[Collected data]
************

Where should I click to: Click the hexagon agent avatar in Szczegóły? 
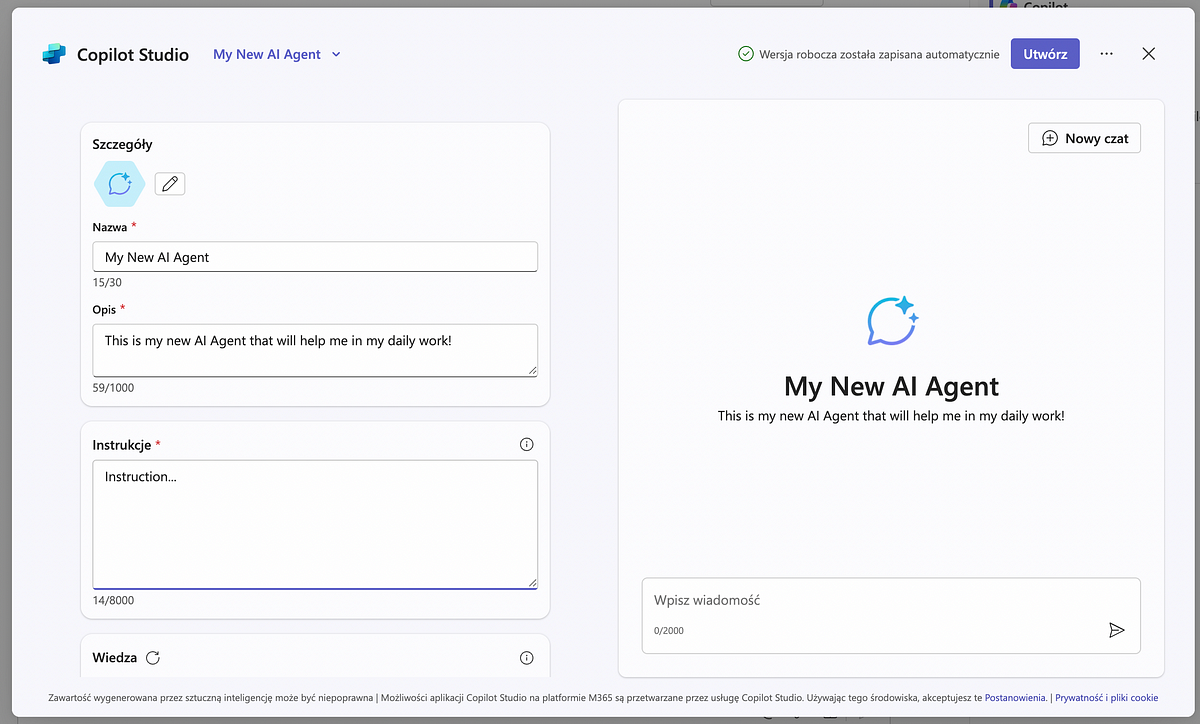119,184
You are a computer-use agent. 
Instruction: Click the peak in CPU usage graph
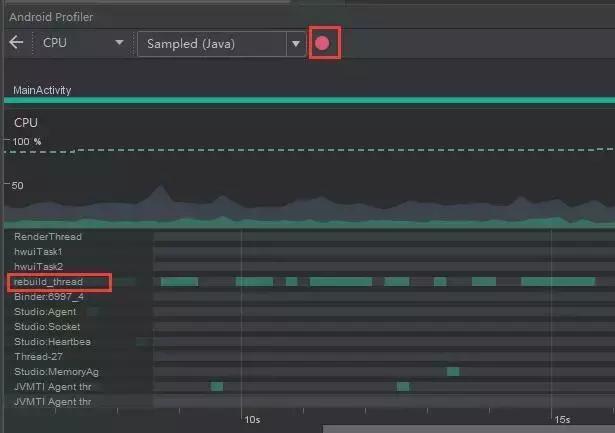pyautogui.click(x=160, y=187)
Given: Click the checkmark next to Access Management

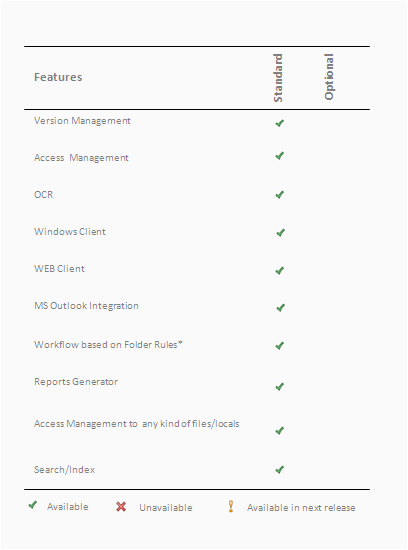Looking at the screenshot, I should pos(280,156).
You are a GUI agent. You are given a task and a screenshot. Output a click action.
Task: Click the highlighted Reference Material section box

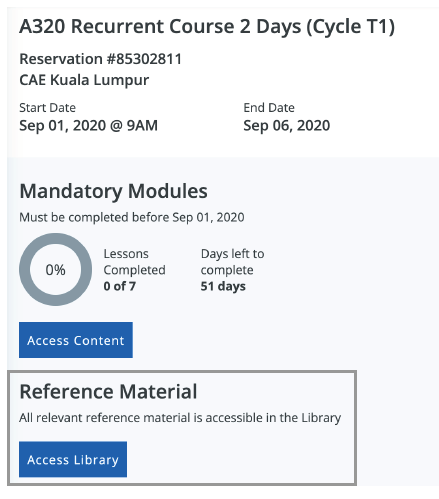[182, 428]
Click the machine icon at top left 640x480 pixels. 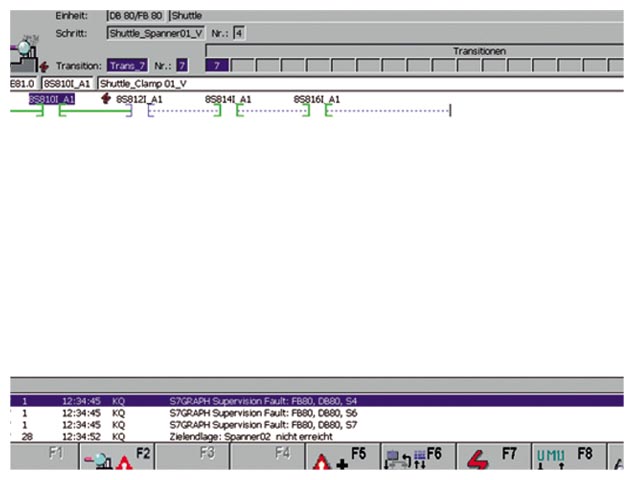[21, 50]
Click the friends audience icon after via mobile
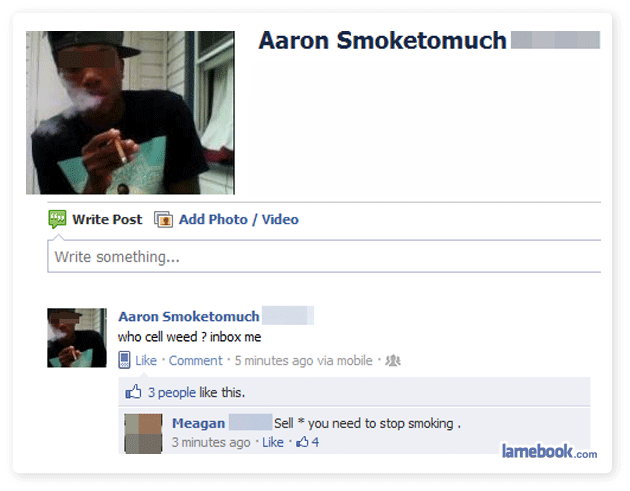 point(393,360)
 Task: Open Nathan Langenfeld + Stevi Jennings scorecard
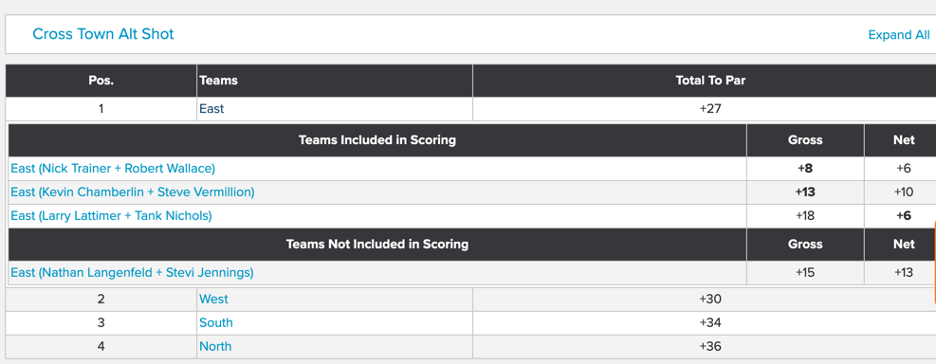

************

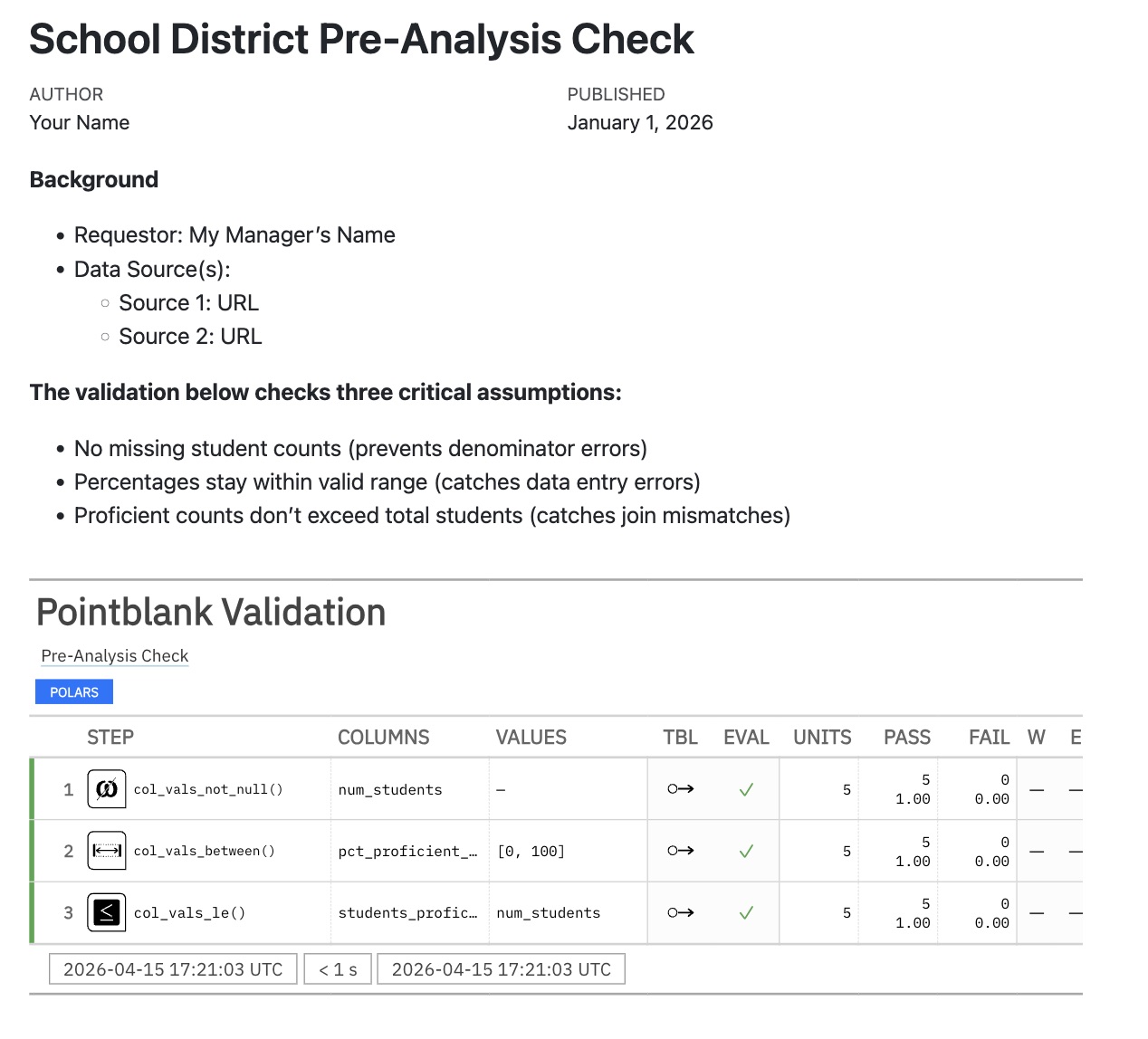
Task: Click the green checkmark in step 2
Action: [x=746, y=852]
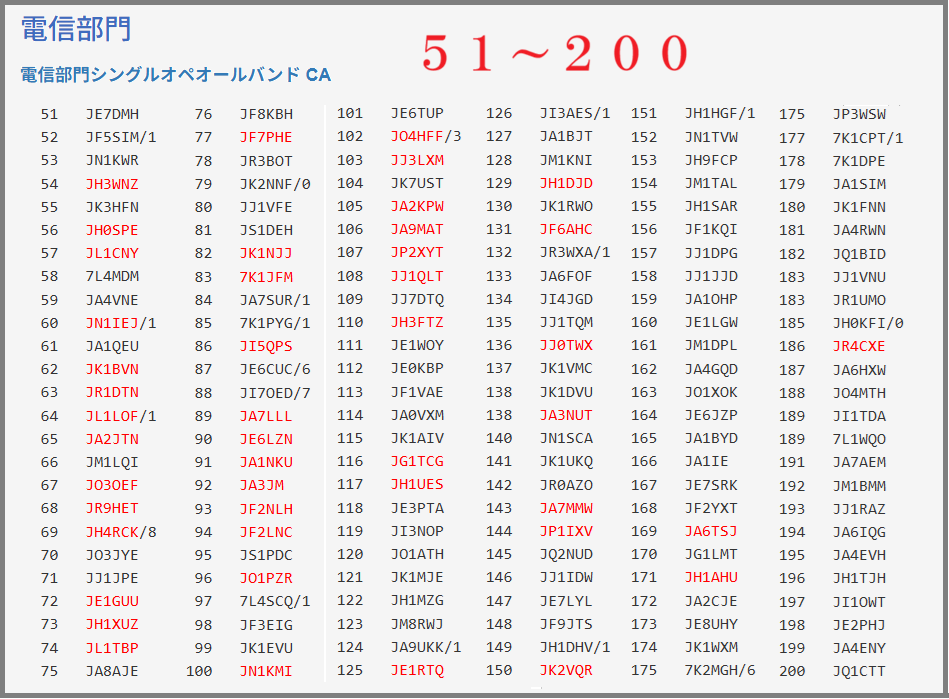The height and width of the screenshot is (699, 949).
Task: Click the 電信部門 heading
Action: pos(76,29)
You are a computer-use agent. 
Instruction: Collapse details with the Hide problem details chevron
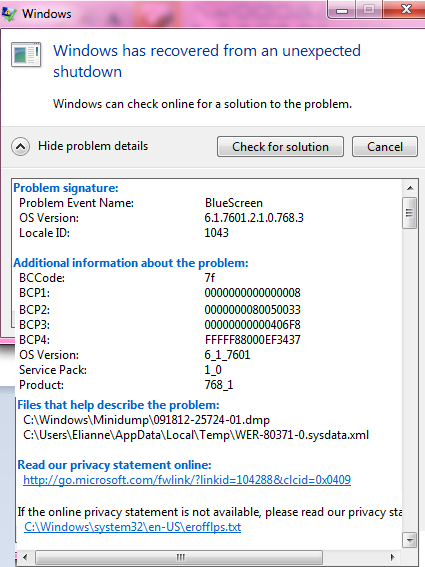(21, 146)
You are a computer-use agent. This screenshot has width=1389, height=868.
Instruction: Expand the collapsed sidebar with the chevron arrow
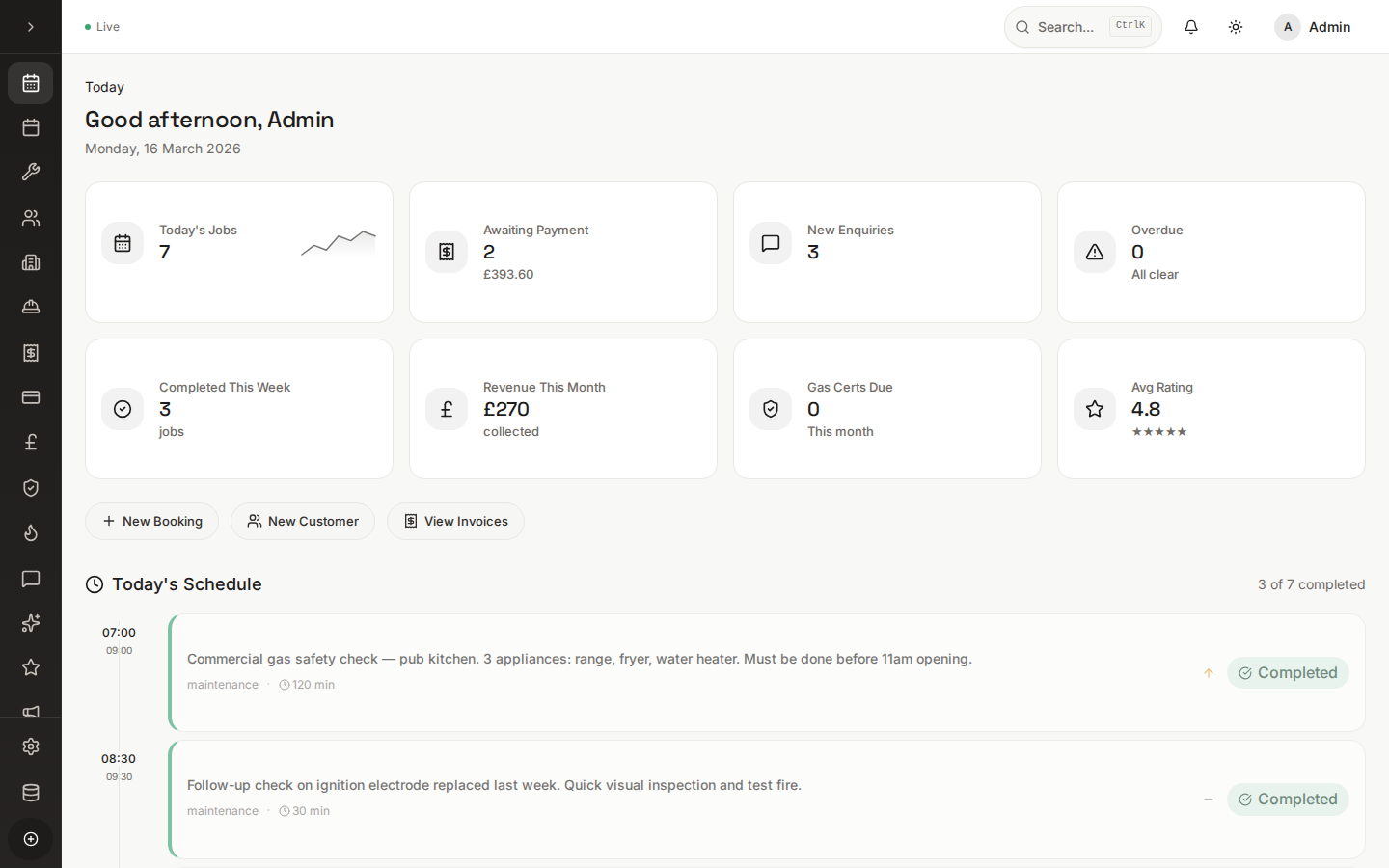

************

Your assignment:
Give back exactly the lines above from the one with "Click the friends" through the one with "Task: Open Nathan", both included. Pictures don't belong in the copy.

Solution for this exercise:
Click the friends audience icon after via mobile
 point(393,360)
 Task: Open Nathan Langenfeld + Stevi Jennings scorecard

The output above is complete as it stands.